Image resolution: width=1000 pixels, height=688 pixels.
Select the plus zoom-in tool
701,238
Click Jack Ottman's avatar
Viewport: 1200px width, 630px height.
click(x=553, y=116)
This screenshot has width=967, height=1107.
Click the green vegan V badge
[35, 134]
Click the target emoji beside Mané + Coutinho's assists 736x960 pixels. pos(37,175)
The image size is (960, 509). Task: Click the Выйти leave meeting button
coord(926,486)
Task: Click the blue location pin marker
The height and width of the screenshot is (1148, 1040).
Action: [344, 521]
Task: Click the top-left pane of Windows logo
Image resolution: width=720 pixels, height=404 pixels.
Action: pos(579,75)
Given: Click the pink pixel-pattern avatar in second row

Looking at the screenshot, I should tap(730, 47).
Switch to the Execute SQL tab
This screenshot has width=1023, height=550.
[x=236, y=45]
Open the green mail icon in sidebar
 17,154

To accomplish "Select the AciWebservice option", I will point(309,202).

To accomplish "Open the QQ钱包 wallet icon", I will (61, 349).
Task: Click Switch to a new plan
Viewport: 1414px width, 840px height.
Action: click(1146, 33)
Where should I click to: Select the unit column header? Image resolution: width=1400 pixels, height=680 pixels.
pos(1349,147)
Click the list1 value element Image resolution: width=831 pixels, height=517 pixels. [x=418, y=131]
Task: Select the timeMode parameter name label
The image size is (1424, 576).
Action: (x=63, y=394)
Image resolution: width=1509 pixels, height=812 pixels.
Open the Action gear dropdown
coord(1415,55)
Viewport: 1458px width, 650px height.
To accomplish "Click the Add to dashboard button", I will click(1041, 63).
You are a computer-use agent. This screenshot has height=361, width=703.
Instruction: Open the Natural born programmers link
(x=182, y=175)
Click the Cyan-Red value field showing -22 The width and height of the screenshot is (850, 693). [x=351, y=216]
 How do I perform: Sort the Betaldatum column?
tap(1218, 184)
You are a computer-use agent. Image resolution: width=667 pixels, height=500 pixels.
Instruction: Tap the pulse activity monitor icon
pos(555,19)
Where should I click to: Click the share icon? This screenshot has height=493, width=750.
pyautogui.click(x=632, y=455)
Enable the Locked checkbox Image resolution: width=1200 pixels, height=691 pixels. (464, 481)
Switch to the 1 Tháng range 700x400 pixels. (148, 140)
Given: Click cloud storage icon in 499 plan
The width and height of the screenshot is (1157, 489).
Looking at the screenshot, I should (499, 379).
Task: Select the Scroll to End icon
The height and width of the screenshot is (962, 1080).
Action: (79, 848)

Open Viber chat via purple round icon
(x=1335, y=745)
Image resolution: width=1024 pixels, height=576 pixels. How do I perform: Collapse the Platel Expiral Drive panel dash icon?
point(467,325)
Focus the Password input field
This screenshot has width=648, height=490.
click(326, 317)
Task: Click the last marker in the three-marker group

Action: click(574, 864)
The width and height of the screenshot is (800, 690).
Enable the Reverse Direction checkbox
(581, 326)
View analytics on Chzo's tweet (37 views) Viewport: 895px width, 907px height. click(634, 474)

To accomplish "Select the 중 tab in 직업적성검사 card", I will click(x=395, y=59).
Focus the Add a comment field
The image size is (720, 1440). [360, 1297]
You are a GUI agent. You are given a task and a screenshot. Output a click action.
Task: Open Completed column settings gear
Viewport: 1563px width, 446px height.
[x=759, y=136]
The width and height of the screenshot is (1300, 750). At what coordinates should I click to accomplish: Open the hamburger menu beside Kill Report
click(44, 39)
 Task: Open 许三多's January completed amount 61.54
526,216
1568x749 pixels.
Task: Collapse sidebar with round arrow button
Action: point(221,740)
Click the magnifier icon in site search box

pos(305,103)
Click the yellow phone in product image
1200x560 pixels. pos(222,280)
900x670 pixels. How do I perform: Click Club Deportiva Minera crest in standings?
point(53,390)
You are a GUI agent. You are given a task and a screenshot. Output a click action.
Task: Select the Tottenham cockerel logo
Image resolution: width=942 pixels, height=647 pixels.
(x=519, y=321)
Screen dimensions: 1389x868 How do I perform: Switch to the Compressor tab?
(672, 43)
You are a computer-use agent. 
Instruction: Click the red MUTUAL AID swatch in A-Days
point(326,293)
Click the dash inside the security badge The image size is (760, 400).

[WORK INSTRUCTION]:
Look through the entries above and quote exactly the lines from the line with "Click the list1" to the line with "Task: Select the Scroll to End icon", counting both of those lines.

[COMPLETED EXERCISE]:
Click the list1 value element Image resolution: width=831 pixels, height=517 pixels. [x=418, y=131]
Task: Select the timeMode parameter name label
The image size is (1424, 576).
Action: (x=63, y=394)
Image resolution: width=1509 pixels, height=812 pixels.
Open the Action gear dropdown
coord(1415,55)
Viewport: 1458px width, 650px height.
To accomplish "Click the Add to dashboard button", I will click(1041, 63).
You are a computer-use agent. This screenshot has height=361, width=703.
Instruction: Open the Natural born programmers link
(x=182, y=175)
Click the Cyan-Red value field showing -22 The width and height of the screenshot is (850, 693). [x=351, y=216]
 How do I perform: Sort the Betaldatum column?
tap(1218, 184)
You are a computer-use agent. Image resolution: width=667 pixels, height=500 pixels.
Instruction: Tap the pulse activity monitor icon
pos(555,19)
Where should I click to: Click the share icon? This screenshot has height=493, width=750.
pyautogui.click(x=632, y=455)
Enable the Locked checkbox Image resolution: width=1200 pixels, height=691 pixels. (464, 481)
Switch to the 1 Tháng range 700x400 pixels. (148, 140)
Given: Click cloud storage icon in 499 plan
The width and height of the screenshot is (1157, 489).
Looking at the screenshot, I should (499, 379).
Task: Select the Scroll to End icon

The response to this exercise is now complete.